This post is dedicated to my friend Brian Huseland who asked me to photograph the Spokane Garry Bell. This history of the bell is engraved on a granite monument that stands in the heart of Chief Lot Cemetery in Wellpinit, Washington. The engraving reads:
The Story of the Bell
Thomas Garry, the adopted son of Chief Spokane Garry, took care of his father’s bell. Thomas told Sadie, his wife, the history of the bell—how his father received the bell from the original First Presbyterian Church and took it to his cabin on Pleasant Prairie. A whiteman stole his farm. Spokane Garry rescued his bell taking it by horse back to Indian Prairie where he was helped by three friends: William Three-Mountain, Solomon Scott, and Thomas’ brother Tidas Williams, to set up a new church for Christ and the bell. After three years they were forced by whitemen to move again, this time to Spokane River Church. From the rising waters of the Coulee Dam, Thomas fled to Wellpinit with his father’s bell. Now, his wife Sadie has had the bell taken from rusting junk to be polished and placed on this monument as an everlasting memorial to the Garry’s.
A more complete version of this history appeared in the Spokane Daily Chronicle on July 20, 1973 in an article titled: Historic Garry Bell Part of Indian Memorial Rite.
The monument stands on the lower end of the cemetery.
The story of the bell...
A rusted angel...
Chief Lot's tomb in the late afternoon...
Brian asked me to photograph any engravings or dates on the bell.
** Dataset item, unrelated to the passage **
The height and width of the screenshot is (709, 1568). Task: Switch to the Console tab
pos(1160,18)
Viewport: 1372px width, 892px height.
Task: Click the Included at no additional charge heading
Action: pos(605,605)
I didn't see any dates or numbers, but I did see an engraving that presumably had some reference to the manufacturer of the bell. One side reads: "SUTTONBR S&BELL."
The other side reads, "INDIANA PA."
I went back the next day to get
a better view of the bell at midday.
Chief Lot's tomb at midday.
The ancient initials of Jesus appear on the cross.
The inscription on Chief Lot's gravestone reads:
In memory of Chief Lot
Died: April 6, 1902
Chief Lot Cemetery
Who, profoundly stirred by the Holy Spirit, went to Washington D.C. with the request: ‘I like a school house.’ Rhode Island Women’s Indian Association heard his prayers from a mission and school for his people and sent Miss Helen Clark. His dream at last fulfilled: ‘My heart is big now.’ Miss Clark said of the Spokanes: ‘—as a whole, they are well behaved and respectable.’
Could any greater compliment be paid to a race?
Dedicated: Oct. 23, 1969
Sadie Boyd Garry
I do have to admit that being well-behaved and respectable is actually not the highest compliment someone could pay to my race, or any other race. When they called us well-behaved, does that actually mean that we did not resist the settlement of our country by the American masses?